Here is what she reported.

“Those who find satisfaction in the crunch of a hard apple have reason to be worried about climate change: a 40-year study of Japanese apple orchards has found that global warming is producing softer--but sweeter--apples.

“The work, published August 15th in Scientific Reports, joins a growing body of research that describes how changes in climate are affecting iconic foods. The findings mean that Japan’s beloved Fuji apples join the ranks of other plants that are likely to have their harvests altered by warming temperatures, such as wine grapes and the sugar maple trees [Acer saccharum] used to make maple syrup.

“‘Climate changes are impacting the everyday lives of real people,’ says Christopher Field, an ecologist at the Carnegie Institution for Science in Stanford, California, who was not involved with the work. ‘It is not just an abstraction.’

“Previous work had shown that rising temperatures could make apple trees flower earlier. Fruit-tree specialist Toshihiko Sugiura of the National Agriculture and Food Research Organization in Tsukuba, Japan, and his colleagues decided to look at how this shift affects the quality of the fruit. The team analysed four decades' worth of data collected from two varieties of apple--Fuji and Tsugaru--grown in the Nagano and Aomori prefectures.

“They found that the hardness and acidity of the apples had declined during that time, while their sweetness had increased. The changes may not be apparent to consumers because they took place so gradually, says Toshihiko Sugiura. ‘But if you could eat an average apple harvested 30 years before and an average apple harvested recently at the same time, you would really taste the difference,’ he says.

“Gregory Jones of Southern Oregon University in Ashland, who studies the effects of climate change on wine grapes, says that the results of this and other studies--including his own unpublished work on pears--are beginning to fall into a pattern: warmer temperatures coax plants into flowering earlier and yielding riper, sweeter fruit at harvest.

“The findings will help to inform efforts to breed new varieties of fruit crops that can cope better with the changing climate, or could encourage a change in farming practices to account for warmer temperatures. Such information can also alter calculations of the relative costs and benefits of easing climate change, adds Christopher Field: ‘If climate change is causing this damage, we need to put that into our equation about how willing we are to take steps to minimize that damage.’”

:: Work to be completed ::
From the climate change and apples text, copy the passage word for word, starting with "Here is what" and going on through "make maple syrup.".

:: Source data ::
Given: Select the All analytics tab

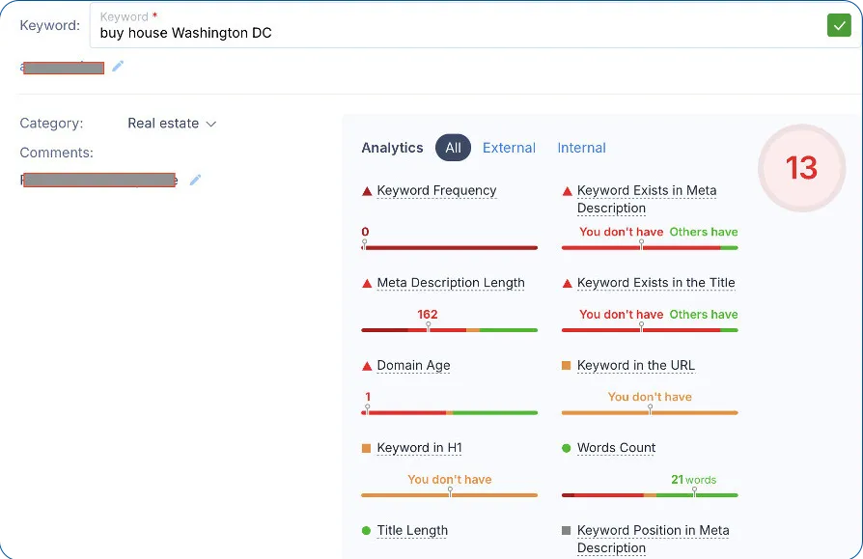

:: Finished task ::
Here is what she reported.

“Those who find satisfaction in the crunch of a hard apple have reason to be worried about climate change: a 40-year study of Japanese apple orchards has found that global warming is producing softer--but sweeter--apples.

“The work, published August 15th in Scientific Reports, joins a growing body of research that describes how changes in climate are affecting iconic foods. The findings mean that Japan’s beloved Fuji apples join the ranks of other plants that are likely to have their harvests altered by warming temperatures, such as wine grapes and the sugar maple trees [Acer saccharum] used to make maple syrup.